# Training Tabular Deep Learning Models with Keras on GPU
Deep learning has revolutionized the fields of computer vision (CV) and natural language processing (NLP) in the last few years, providing a fast and general framework for solving a host of difficult problems with unprecedented accuracy. Part and parcel of this revolution has been the development of APIs like [Keras](https://www.tensorflow.org/api_docs/python/tf/keras) for NVIDIA GPUs, allowing practitioners to quickly iterate on new and interesting ideas and receive feedback on their efficacy in shorter and shorter intervals.

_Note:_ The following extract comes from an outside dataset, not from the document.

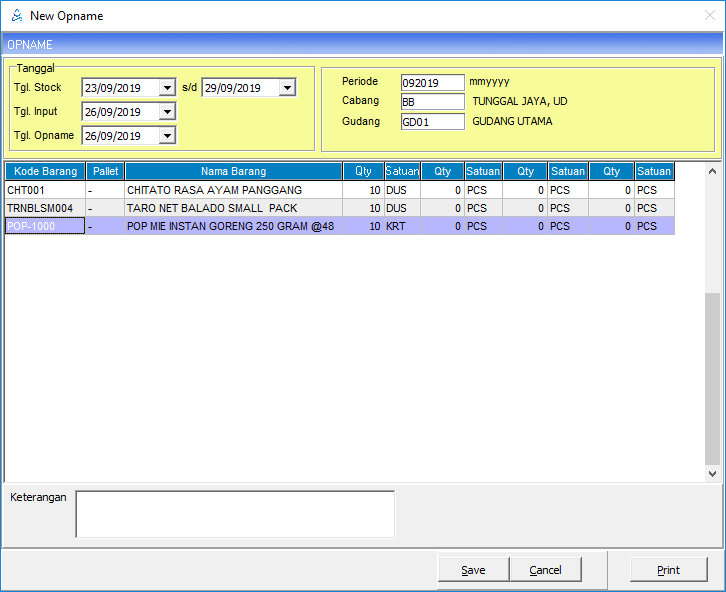This screenshot has height=592, width=726.
Task: Click the Keterangan notes text box
Action: pyautogui.click(x=235, y=514)
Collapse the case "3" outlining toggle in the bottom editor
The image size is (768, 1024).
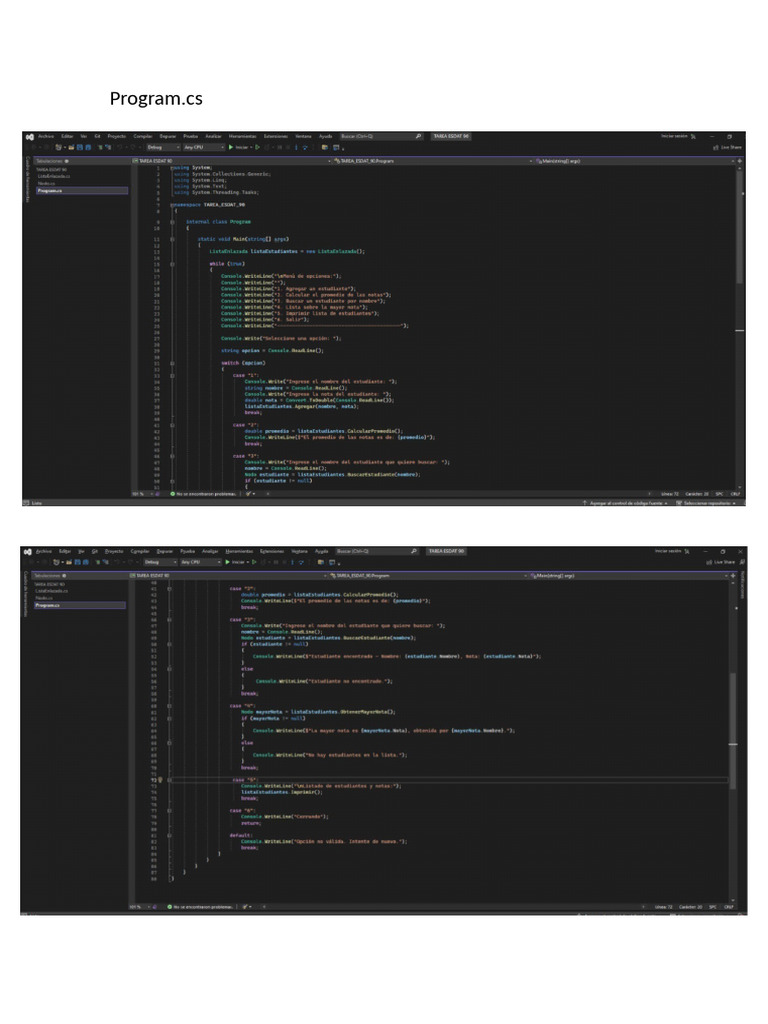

One class of problem which has remained largely immune to this revolution, however, is the class involving tabular data. Part of this difficulty is that, unlike CV or NLP, where different datasets are underlied by similar phenomena and therefore can be solved with similar mechanisms, "tabular datasets" span a vast array of phenomena, semantic meanings, and problem statements, from product and video recommendation to particle discovery and loan default prediction. This diversity makes universally useful components difficult to find or even define, and is only exacerbated by the notorious lack of standard, industrial-scale benchmark datasets in the tabular space. Accordingly, deep learning models are frequently bested by their machine learning analogues on these important tasks.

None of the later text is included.